━━ SUPPLIED RECORDS ━━
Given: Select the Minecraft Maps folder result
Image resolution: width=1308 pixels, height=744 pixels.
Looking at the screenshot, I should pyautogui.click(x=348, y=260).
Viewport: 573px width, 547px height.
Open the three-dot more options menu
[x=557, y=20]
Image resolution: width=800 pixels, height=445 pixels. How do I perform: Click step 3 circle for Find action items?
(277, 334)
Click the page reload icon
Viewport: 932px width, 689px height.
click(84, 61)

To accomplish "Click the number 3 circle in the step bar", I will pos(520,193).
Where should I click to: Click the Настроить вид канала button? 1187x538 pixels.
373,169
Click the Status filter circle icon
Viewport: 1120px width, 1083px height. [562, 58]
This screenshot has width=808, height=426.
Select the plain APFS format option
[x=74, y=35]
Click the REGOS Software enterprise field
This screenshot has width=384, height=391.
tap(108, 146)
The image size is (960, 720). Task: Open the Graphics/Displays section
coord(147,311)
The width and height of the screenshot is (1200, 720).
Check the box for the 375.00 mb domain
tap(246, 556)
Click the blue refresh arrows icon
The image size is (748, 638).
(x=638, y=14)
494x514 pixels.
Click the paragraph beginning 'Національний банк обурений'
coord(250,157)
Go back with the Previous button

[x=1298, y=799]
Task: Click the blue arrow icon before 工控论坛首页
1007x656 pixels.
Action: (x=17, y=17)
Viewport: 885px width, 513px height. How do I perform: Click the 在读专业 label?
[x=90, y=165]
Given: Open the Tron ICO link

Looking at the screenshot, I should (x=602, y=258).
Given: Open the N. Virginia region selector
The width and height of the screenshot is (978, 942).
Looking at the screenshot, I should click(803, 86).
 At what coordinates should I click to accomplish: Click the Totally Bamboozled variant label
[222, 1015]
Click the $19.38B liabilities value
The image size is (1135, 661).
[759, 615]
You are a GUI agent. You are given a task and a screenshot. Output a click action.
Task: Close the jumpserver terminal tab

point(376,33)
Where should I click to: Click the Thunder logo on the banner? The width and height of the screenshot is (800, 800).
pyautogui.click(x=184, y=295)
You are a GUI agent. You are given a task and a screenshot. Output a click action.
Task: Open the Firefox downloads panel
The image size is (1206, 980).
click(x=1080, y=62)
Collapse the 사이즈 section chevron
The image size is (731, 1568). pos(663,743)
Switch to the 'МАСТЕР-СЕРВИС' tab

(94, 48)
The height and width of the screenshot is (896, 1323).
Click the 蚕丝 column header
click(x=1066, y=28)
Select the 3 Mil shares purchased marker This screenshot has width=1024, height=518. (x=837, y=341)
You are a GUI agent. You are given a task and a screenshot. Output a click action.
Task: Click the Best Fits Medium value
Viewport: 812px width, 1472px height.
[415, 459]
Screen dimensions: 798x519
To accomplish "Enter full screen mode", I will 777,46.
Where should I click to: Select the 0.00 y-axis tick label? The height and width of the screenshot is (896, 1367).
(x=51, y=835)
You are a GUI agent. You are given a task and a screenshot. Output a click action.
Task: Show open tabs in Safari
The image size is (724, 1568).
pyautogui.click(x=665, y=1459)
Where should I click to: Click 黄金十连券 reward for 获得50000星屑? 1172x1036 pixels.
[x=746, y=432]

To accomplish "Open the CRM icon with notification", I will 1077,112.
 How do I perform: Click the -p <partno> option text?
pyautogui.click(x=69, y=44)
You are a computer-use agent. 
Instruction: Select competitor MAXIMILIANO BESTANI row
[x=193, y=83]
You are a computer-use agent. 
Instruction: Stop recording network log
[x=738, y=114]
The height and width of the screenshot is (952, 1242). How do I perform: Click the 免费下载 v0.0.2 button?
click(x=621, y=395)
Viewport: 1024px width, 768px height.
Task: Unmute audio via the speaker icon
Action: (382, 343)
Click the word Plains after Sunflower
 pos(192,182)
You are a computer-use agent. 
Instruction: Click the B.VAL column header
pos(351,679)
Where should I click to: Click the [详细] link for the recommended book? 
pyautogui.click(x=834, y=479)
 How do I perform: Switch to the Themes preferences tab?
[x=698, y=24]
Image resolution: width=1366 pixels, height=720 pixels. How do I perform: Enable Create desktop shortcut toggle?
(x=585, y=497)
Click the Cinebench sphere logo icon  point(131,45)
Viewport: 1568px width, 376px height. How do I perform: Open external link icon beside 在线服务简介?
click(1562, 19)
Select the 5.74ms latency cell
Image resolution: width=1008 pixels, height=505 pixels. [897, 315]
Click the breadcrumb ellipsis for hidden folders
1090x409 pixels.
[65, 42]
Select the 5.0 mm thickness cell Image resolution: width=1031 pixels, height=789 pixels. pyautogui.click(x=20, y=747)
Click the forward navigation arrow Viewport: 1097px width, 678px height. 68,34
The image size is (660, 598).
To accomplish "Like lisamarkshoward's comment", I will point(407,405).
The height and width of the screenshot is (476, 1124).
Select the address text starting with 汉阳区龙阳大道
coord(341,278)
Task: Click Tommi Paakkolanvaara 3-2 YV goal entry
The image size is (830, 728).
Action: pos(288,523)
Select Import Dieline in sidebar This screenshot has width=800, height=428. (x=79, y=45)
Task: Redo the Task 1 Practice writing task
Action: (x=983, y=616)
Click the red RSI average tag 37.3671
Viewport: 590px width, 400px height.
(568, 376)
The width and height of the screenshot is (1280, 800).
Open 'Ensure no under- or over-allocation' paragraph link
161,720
━━━
[TASK BRIEF]
Look back at the entries above. Retype the line with "Select the 5.74ms latency cell", the line with "Select the 5.0", and all lines in between.

[RESULT OF THIS TASK]
Select the 5.74ms latency cell
Image resolution: width=1008 pixels, height=505 pixels. [897, 315]
Click the breadcrumb ellipsis for hidden folders
1090x409 pixels.
[65, 42]
Select the 5.0 mm thickness cell Image resolution: width=1031 pixels, height=789 pixels. pyautogui.click(x=20, y=747)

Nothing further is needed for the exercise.